* Materials provided:

......

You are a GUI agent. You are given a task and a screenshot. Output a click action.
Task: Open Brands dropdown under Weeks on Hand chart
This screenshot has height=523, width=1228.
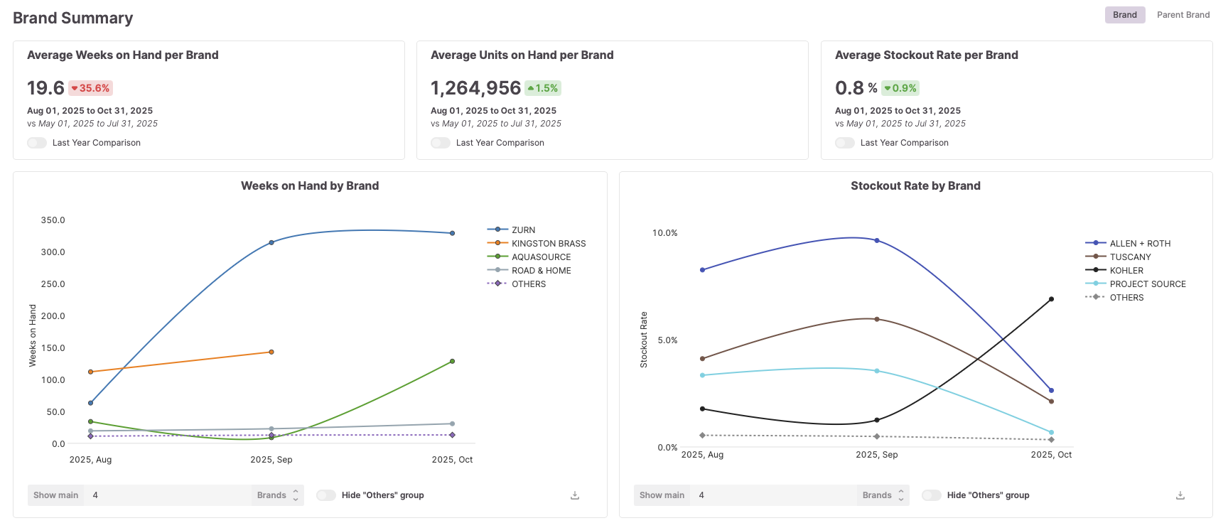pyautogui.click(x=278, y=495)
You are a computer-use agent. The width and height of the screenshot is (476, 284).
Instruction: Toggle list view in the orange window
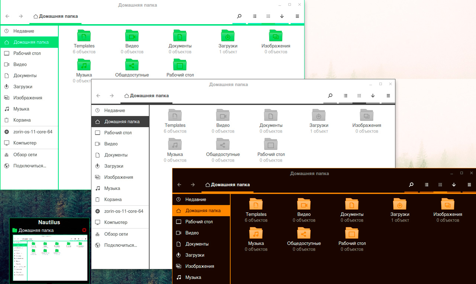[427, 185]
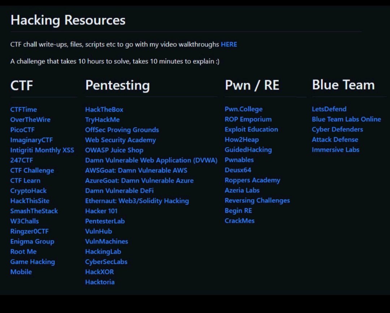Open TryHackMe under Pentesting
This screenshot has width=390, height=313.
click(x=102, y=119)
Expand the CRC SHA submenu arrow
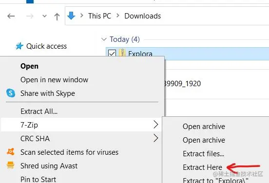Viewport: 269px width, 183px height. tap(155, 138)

......

Find every line above that contains the word "agent", matching case exactly, and copy each one.

You are a GUI agent. You are given a task and a screenshot. Output a click action.
You are a computer-use agent. The width and height of the screenshot is (476, 284).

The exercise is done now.